I am running JCuda on a 64 bit machine using Nividia 4.1. I;,m
As some members have noticed that cuInit() on the JCudaDriver never works. Hence the JCudaDriver is broken. It looks like that cuInit expects that it is the first thing running. However in JCuda the Java JVM, virtual machine is the first thing running. Hence cuInit() breaks. Usually with Out of Memory or Invaild command.
The work around is to call cuInit() before calling and bringing up the JVM. The easisest way to do this:
Compile up a shared library with the Nividia cuInit() call only.
In general, my possibilities for testing on Linux and MacOS are rather limited. At the moment, I can mainly test on Windows (I’ll probably set up my next PC for dual boot, so that I can at least cover Linux…)
So I’m always interested in feedback about other OSes. But in this case, I’m not sure what you are referring to. All the examples from the website start the CUDA interation with calling ‘cuInit’, and I have not yet heard about general problems with this method - and not of the necessity to create an own JNI library. Can you further elaborate which errors you have encountered? Did they also occur when running the samples?
I think I have the same error as Sheldon Fu which I have attached below. This may not be a jCuda bug.
From the Nivida Forum web site I have attached the issue and the page. I think it probally is not a JCuda Bug, and looks like a Nivida cuInit() code bug.
What I posted was a temp fix which worked for me to get around the bug.
I am on Umbutu Linux x86_64, Nivida 4.1 software. Cuda Toolkit 4.1.21_linux_64_unbutu.04, JCuda_All_0.4.1-src.zip which I compiled up to run.
Upon further investigation I found out that cuInit() driver API will fail too under JNI, with error code 1 (invalid value). cuDriverGetVersion works and return 4010. cuInit failure apparently is the reason why all the CUDA runtime functions fail.
I had a look at what libcuda.so has dependency on and it seems that it uses quite a few pthread functions and probably tries to enumerate the current threads of the host process when cuInit is called.
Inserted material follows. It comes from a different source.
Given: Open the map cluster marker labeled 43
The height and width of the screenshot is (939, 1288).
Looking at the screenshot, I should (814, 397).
That would explain why there is a difference between when cuInit is called straight from a native application and when it is called from JNI – the JVM has already created 28 threads at the time cuInit is called from JNI. If cuInit tries to enumerate the current threads and do something with them, there could be a chance that the particular way RHEL6/JVM creates these threads will gets in the way of cuInit().
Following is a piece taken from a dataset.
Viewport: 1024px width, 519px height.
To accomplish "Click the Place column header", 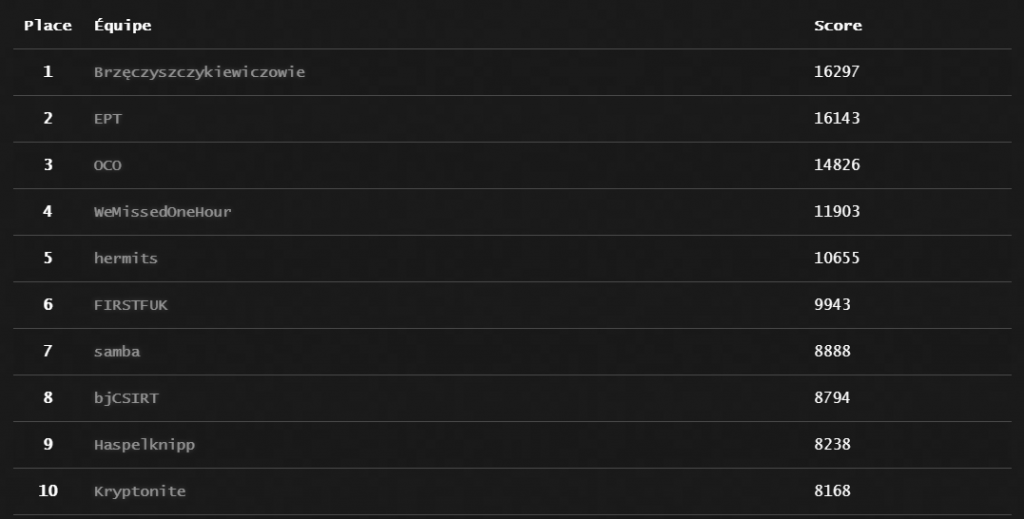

With that assumption in mind, I devised a test workaround by writing a native program which calls cuInit first then create the JVM through JNI invocation interface to load and run our Java app with CUDA-based native methods. Unsurprisingly that works.
Sorry, the example where you need cuInit() is where you want to load your own CUDA Kernel using jcuda.driver.JCudaDriver. The example on the JCuda Website is the VectorAdd example called JCudaDriverSample.java. In that code there is a cuInit(0) call in Java which calls the cuInit() in the C code.
OK… I find it surprising that this problem has not been reported until now. Although it seems to be specific for Linux. As I mentioned, I’m not so familiar with Linux and can not really test the libs there, but assume that the contributor who regularly provides the Linux binaries will run the samples as basic tests as well…
I did not completely understand what the problem is, I’ll have to read the thread that you linked more throughoutly. But … I assume that it can not be solved by the trick that is described on http://code.google.com/p/javacl/wiki/TroubleShootingJavaCLOnLinux , can it?